Echo every one of the records below line for line, with no change to any character.

Stored data entries:
......

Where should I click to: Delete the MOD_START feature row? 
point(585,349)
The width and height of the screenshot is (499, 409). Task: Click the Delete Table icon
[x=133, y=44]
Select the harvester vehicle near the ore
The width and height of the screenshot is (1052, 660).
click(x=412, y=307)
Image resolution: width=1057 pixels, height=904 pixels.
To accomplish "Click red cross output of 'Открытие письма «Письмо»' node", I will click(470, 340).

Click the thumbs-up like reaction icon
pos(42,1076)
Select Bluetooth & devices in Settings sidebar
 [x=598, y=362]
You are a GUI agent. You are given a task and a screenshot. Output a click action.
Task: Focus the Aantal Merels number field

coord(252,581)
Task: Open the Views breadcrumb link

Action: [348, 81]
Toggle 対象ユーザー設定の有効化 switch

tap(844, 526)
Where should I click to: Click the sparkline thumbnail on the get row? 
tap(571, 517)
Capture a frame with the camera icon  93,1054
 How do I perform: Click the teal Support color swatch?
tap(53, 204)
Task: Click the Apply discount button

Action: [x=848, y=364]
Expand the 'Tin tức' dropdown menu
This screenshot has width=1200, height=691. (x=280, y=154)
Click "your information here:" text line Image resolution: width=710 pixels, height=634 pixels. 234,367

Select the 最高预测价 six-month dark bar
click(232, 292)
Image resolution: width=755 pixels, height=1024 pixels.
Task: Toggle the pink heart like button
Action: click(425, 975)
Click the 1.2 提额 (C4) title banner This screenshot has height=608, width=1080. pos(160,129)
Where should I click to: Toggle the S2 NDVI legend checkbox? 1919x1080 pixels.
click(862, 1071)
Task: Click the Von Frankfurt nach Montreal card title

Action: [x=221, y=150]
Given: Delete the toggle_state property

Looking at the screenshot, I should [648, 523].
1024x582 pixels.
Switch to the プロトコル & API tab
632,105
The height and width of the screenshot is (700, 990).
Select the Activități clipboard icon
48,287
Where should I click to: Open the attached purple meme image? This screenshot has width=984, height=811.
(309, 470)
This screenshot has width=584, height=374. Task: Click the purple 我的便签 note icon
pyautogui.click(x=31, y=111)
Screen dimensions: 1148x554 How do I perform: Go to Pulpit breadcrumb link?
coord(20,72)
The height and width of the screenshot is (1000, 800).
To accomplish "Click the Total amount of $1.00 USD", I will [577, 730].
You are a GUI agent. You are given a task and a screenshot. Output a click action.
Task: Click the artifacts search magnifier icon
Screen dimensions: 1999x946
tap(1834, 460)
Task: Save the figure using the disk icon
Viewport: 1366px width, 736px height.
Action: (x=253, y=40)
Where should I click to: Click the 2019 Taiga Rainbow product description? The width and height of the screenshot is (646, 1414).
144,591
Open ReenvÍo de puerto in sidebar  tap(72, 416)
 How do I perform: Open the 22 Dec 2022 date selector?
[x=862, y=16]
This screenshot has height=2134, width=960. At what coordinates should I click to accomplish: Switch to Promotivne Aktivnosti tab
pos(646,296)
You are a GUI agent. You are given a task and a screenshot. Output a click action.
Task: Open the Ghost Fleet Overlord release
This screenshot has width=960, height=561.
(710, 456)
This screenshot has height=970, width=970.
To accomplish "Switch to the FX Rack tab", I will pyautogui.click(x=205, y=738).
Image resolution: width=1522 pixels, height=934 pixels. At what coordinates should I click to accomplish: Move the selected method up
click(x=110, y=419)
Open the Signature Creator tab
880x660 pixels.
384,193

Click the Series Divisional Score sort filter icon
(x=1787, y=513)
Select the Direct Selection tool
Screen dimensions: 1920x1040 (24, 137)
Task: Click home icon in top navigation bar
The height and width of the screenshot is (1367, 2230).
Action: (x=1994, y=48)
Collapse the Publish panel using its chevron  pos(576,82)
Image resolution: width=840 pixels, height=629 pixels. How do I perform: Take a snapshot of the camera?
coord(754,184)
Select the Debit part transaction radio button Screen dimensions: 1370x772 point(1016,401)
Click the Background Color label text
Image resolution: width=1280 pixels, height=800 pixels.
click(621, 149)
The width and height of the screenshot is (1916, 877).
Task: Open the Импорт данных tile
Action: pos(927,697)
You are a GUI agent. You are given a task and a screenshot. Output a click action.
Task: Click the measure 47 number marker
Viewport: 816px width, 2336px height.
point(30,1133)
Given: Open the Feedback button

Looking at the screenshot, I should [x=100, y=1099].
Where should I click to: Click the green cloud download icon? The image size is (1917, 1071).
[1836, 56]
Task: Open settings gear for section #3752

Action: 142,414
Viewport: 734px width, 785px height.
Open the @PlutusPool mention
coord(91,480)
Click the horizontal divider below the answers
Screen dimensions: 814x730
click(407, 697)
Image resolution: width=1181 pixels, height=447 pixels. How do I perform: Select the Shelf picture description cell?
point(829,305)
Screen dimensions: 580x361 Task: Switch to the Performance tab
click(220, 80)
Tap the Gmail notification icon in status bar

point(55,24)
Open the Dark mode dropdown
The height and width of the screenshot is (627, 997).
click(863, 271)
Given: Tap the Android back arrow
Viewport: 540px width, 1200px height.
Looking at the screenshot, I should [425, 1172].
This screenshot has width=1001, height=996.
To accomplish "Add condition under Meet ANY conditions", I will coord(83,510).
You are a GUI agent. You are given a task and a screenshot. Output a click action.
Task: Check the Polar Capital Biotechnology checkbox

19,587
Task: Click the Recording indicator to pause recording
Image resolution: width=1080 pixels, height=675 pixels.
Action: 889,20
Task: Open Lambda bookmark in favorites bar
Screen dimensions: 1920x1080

......

WRITTEN RESPONSE:
Where should I click to: Delete the MOD_START feature row? 
point(585,349)
The width and height of the screenshot is (499, 409). Task: Click the Delete Table icon
[x=133, y=44]
Select the harvester vehicle near the ore
The width and height of the screenshot is (1052, 660).
click(x=412, y=307)
Image resolution: width=1057 pixels, height=904 pixels.
To accomplish "Click red cross output of 'Открытие письма «Письмо»' node", I will click(470, 340).

Click the thumbs-up like reaction icon
pos(42,1076)
Select Bluetooth & devices in Settings sidebar
 [x=598, y=362]
You are a GUI agent. You are given a task and a screenshot. Output a click action.
Task: Focus the Aantal Merels number field

coord(252,581)
Task: Open the Views breadcrumb link

Action: [348, 81]
Toggle 対象ユーザー設定の有効化 switch

tap(844, 526)
Where should I click to: Click the sparkline thumbnail on the get row? 
tap(571, 517)
Capture a frame with the camera icon  93,1054
 How do I perform: Click the teal Support color swatch?
tap(53, 204)
Task: Click the Apply discount button

Action: [x=848, y=364]
Expand the 'Tin tức' dropdown menu
This screenshot has width=1200, height=691. (x=280, y=154)
Click "your information here:" text line Image resolution: width=710 pixels, height=634 pixels. 234,367

Select the 最高预测价 six-month dark bar
click(232, 292)
Image resolution: width=755 pixels, height=1024 pixels.
Task: Toggle the pink heart like button
Action: click(425, 975)
Click the 1.2 提额 (C4) title banner This screenshot has height=608, width=1080. pos(160,129)
Where should I click to: Toggle the S2 NDVI legend checkbox? 1919x1080 pixels.
click(862, 1071)
Task: Click the Von Frankfurt nach Montreal card title

Action: [x=221, y=150]
Given: Delete the toggle_state property

Looking at the screenshot, I should [648, 523].
1024x582 pixels.
Switch to the プロトコル & API tab
632,105
The height and width of the screenshot is (700, 990).
Select the Activități clipboard icon
48,287
Where should I click to: Open the attached purple meme image? This screenshot has width=984, height=811.
(309, 470)
This screenshot has width=584, height=374. Task: Click the purple 我的便签 note icon
pyautogui.click(x=31, y=111)
Screen dimensions: 1148x554 How do I perform: Go to Pulpit breadcrumb link?
coord(20,72)
The height and width of the screenshot is (1000, 800).
To accomplish "Click the Total amount of $1.00 USD", I will [577, 730].
You are a GUI agent. You are given a task and a screenshot. Output a click action.
Task: Click the artifacts search magnifier icon
Screen dimensions: 1999x946
tap(1834, 460)
Task: Save the figure using the disk icon
Viewport: 1366px width, 736px height.
Action: (x=253, y=40)
Where should I click to: Click the 2019 Taiga Rainbow product description? The width and height of the screenshot is (646, 1414).
144,591
Open ReenvÍo de puerto in sidebar  tap(72, 416)
 How do I perform: Open the 22 Dec 2022 date selector?
[x=862, y=16]
This screenshot has height=2134, width=960. At what coordinates should I click to accomplish: Switch to Promotivne Aktivnosti tab
pos(646,296)
You are a GUI agent. You are given a task and a screenshot. Output a click action.
Task: Open the Ghost Fleet Overlord release
This screenshot has width=960, height=561.
(710, 456)
This screenshot has height=970, width=970.
To accomplish "Switch to the FX Rack tab", I will pyautogui.click(x=205, y=738).
Image resolution: width=1522 pixels, height=934 pixels. At what coordinates should I click to accomplish: Move the selected method up
click(x=110, y=419)
Open the Signature Creator tab
880x660 pixels.
384,193

Click the Series Divisional Score sort filter icon
(x=1787, y=513)
Select the Direct Selection tool
Screen dimensions: 1920x1040 (24, 137)
Task: Click home icon in top navigation bar
The height and width of the screenshot is (1367, 2230).
Action: (x=1994, y=48)
Collapse the Publish panel using its chevron  pos(576,82)
Image resolution: width=840 pixels, height=629 pixels. How do I perform: Take a snapshot of the camera?
coord(754,184)
Select the Debit part transaction radio button Screen dimensions: 1370x772 point(1016,401)
Click the Background Color label text
Image resolution: width=1280 pixels, height=800 pixels.
click(621, 149)
The width and height of the screenshot is (1916, 877).
Task: Open the Импорт данных tile
Action: pos(927,697)
You are a GUI agent. You are given a task and a screenshot. Output a click action.
Task: Click the measure 47 number marker
Viewport: 816px width, 2336px height.
point(30,1133)
Given: Open the Feedback button

Looking at the screenshot, I should [x=100, y=1099].
Where should I click to: Click the green cloud download icon? The image size is (1917, 1071).
[1836, 56]
Task: Open settings gear for section #3752

Action: 142,414
Viewport: 734px width, 785px height.
Open the @PlutusPool mention
coord(91,480)
Click the horizontal divider below the answers
Screen dimensions: 814x730
click(407, 697)
Image resolution: width=1181 pixels, height=447 pixels. How do I perform: Select the Shelf picture description cell?
point(829,305)
Screen dimensions: 580x361 Task: Switch to the Performance tab
click(220, 80)
Tap the Gmail notification icon in status bar

point(55,24)
Open the Dark mode dropdown
The height and width of the screenshot is (627, 997).
click(863, 271)
Given: Tap the Android back arrow
Viewport: 540px width, 1200px height.
Looking at the screenshot, I should [425, 1172].
This screenshot has width=1001, height=996.
To accomplish "Add condition under Meet ANY conditions", I will coord(83,510).
You are a GUI agent. You are given a task and a screenshot. Output a click action.
Task: Check the Polar Capital Biotechnology checkbox

19,587
Task: Click the Recording indicator to pause recording
Image resolution: width=1080 pixels, height=675 pixels.
Action: 889,20
Task: Open Lambda bookmark in favorites bar
Screen dimensions: 1920x1080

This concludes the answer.